Sated mice with activated vgat PAG cells craved fatty foods so much that they were willing to endure foot-tapping to get them, something sated mice normally wouldn’t do. In contrast, when the researchers injected a virus designed to produce a protein that dampens cell activity under light exposure, the mice searched for food less, even if they were very hungry.

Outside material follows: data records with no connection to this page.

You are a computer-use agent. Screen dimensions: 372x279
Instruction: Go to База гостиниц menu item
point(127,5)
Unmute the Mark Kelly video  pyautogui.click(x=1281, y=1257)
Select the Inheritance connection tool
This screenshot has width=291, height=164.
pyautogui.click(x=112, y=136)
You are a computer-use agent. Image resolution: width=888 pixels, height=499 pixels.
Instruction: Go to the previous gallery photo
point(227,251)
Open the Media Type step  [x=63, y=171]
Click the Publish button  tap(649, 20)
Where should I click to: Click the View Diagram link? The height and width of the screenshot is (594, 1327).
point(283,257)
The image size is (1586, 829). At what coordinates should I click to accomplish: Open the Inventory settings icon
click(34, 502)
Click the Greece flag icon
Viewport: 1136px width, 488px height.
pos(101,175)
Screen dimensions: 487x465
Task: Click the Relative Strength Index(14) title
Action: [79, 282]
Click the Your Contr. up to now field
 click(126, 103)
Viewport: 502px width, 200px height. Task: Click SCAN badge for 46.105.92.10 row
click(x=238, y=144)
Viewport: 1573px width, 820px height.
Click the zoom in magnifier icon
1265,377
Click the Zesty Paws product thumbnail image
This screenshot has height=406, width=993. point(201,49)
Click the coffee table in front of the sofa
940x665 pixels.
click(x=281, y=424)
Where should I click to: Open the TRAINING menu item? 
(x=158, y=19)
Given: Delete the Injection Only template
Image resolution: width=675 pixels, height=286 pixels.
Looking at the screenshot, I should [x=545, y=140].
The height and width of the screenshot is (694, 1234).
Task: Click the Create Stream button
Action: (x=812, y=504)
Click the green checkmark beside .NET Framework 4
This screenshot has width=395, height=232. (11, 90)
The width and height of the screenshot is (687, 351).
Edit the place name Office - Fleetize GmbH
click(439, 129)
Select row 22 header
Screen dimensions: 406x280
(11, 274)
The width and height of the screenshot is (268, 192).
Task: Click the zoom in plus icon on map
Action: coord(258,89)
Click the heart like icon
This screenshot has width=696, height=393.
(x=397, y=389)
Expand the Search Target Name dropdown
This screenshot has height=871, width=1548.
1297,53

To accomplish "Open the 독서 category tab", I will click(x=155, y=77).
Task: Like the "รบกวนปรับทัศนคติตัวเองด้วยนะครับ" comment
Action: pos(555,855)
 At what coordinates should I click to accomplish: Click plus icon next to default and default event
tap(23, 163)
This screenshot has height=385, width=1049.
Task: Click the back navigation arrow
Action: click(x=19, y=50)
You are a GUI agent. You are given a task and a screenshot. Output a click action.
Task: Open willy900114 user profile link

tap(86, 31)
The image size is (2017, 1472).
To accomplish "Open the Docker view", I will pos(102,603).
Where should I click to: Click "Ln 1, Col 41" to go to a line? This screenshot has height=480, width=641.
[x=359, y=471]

“Mice show binge eating in the presence of direct aversive consequences when this circuit is active, and do not seek food even if they are hungry when it is not active. “This circuit can bypass normal hunger pressures on how, what and when to eat,” said Fernando Reis, a UCLA postdoctoral researcher who performed most of the experiments in the paper and came up with the idea of studying binge eating.
“We are conducting new experiments based on these findings and learning that these cells induce the consumption of fatty and sugary foods, but not vegetables in mice, suggesting that this circuit may increase consumption of junk food.”
Like mice, humans also possess vgat PAG cells in the brainstem. It could be that if this circuit is overactive in a person, they feel more rewarded when eating or crave food when they are not hungry. Conversely, if this circuit is not active enough, they may feel less pleasure associated with food, which could contribute to anorexia. If found in humans, the food-seeking circuit could become a treatment target for some types of eating disorders.
Money: The research was supported by the National Institute of Mental Health, the Brain & Behavior Research Foundation, and the National Science Foundation.
About this research news on hunger and neuroscience
Author: Holly Ober
Fountain: UCLA
Contact: Holly Ober – UCLA
Image: Image is credited to Neuroscience News.
Original research: Open access.
“Feeding control via a bottom-up subthalamic midbrain pathway.” by Avishek Adhikari, et al. Nature Communications
Abstract
Feeding control via a bottom-up subthalamic midbrain pathway.
The investigative exploration and foraging that lead to food consumption are vitally important but are not well understood. Since GABAergic inputs to the lateral and ventrolateral periaqueductal gray (l/vlPAG) control such behaviors, we analyzed the role of vgat-expressing GABAergic l/vlPAG cells in exploration, foraging, and hunting.
Here, we show that in mice vgat l/vlPAG cells encode food access and consumption of both live prey and non-prey foods. The activity of these cells is necessary and sufficient to induce the search for food and its subsequent consumption.
Activation of vgat l/vlPAG cells produces exploratory foraging and compulsive eating without altering defensive behaviors. Furthermore, l/vlPAG vgat cells are bidirectionally interconnected to various feeding, exploring, and research nodes, including the zona incerta. Surprisingly, the vgat l/vlPAG projection to the zona incerta bidirectionally controls the approach toward food leading to consumption.
These data indicate that the PAG is not only an ultimate goal of top-down exploration and foraging-related inputs, but also influences these behaviors through a bottom-up pathway.